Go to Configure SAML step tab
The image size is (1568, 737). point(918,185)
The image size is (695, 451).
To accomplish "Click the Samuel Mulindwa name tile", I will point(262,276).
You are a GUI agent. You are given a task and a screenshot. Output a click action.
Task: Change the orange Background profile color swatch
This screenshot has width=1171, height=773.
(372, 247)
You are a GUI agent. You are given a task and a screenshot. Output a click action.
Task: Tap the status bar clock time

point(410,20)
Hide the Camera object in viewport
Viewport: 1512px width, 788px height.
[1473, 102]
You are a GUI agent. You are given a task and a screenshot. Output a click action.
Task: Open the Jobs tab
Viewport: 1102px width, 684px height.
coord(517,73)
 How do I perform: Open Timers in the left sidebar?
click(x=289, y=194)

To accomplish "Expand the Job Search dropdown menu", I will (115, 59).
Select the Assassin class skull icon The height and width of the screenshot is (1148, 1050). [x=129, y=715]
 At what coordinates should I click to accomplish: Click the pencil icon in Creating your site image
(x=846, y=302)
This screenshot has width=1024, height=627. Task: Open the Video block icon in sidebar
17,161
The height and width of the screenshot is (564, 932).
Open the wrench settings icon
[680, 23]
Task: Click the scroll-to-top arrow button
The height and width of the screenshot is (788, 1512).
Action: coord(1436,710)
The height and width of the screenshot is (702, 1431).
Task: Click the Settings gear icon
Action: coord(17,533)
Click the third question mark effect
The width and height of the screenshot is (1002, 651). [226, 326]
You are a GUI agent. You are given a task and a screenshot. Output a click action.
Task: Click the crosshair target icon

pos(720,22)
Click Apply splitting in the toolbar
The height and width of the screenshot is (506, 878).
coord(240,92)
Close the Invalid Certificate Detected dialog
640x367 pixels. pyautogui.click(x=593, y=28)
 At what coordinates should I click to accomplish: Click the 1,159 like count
******
Pull out each line of the records above that contains the word "what", copying the line in full. Match case exactly.

 At what coordinates should I click to accomplish: Click the pencil icon in Creating your site image
 At what coordinates should I click to accomplish: Click the 1,159 like count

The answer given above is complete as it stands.